“Muchas veces puede ser asintomático, prácticamente uno puede desarrollar la parasitosis incluso sin síntomas, pero si es una realidad que existe”, expresó.
Afirmó que hay dos clases de parásitos que son la giardia y los gusanitos. “Esta parasitosis produce un microsangrado que va dando una anemia leve que a su vez baja las defensas. Inclusive afecta al desarrollo y no tienes una capacidad óptima para concentrarte.

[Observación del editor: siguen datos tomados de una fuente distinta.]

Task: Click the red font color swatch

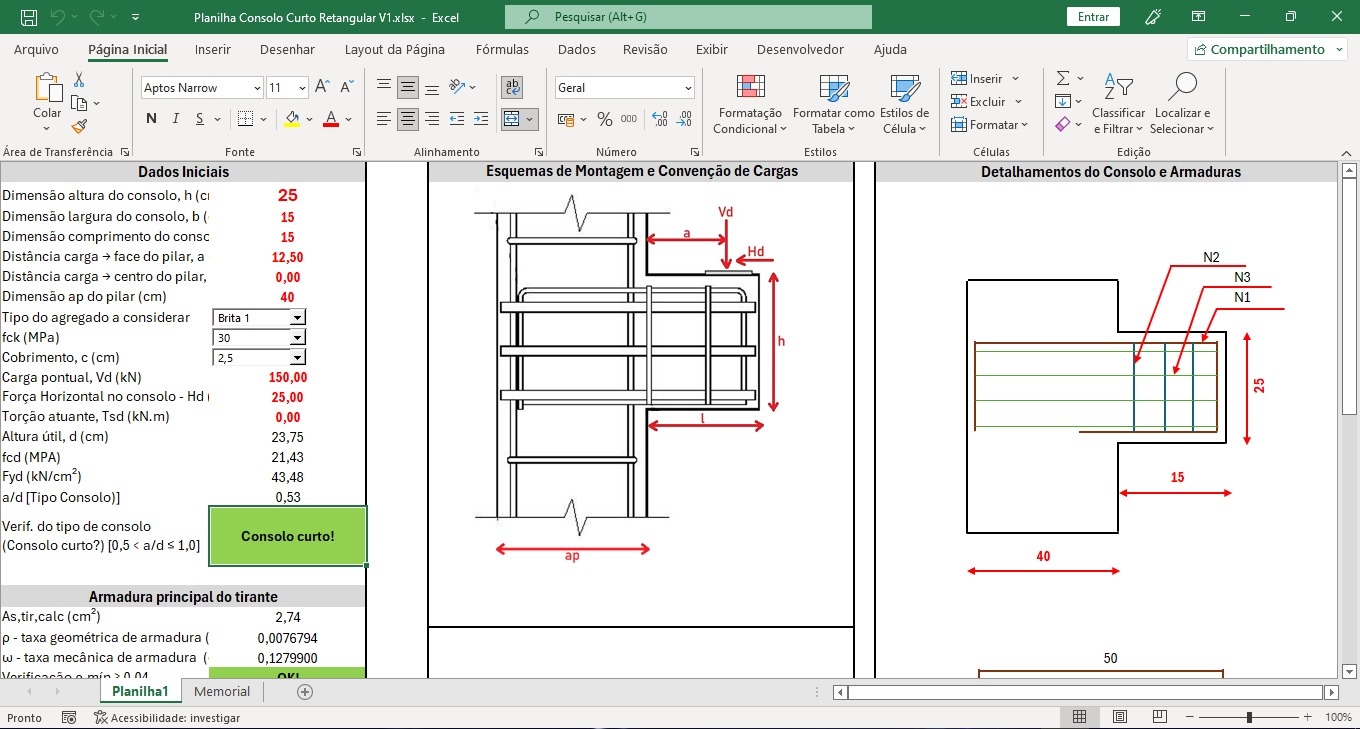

El niño no crece bien o tiene dificultades para el aprendizaje ya que está con una anemia crónica”, comentó.
“En campañas nacionales se promueve la desparasitación como un factor de dificultad a la hora de un desarrollo óptimo y crecimiento adecuado de la criatura”, agregó.
Extraen 40 centímetros de parásito intestinal a un bebé de un año:
Un menor fue intervenido este martes quirúrgicamente para la extracción de un parásito de 40 centímetros. El bebé de apenas un año ya tenía como antecedente la expulsión de áscarislumbricoides (sevo’i pytã), que no habría sido tratado.
“Este niño tuvo una proliferación exagerada de áscarislumbricoides (sevo’i pytã) que formó una pelota y obstruyó el intestino. Esto causa un problema abdominal quirúrgico y puede dar una peritonitis y perforar el intestino”, contó.
Señaló que llama la atención que el menor es de la zona urbana en donde existen varios centros asistenciales para ser tratado.
«Hace tres meses esporádicamente estaba perdiendo uno o dos gusanitos este bebé. Esto pone en duda el cuidado del niño», dijo.
«La foto que se vio es para un enfoque de atención, en realidad es algo que sucedió siempre. No es la primera vez que una mamá me dice ‘mi hijo estaba durmiendo y le salió un gusano por la boca’», refirió.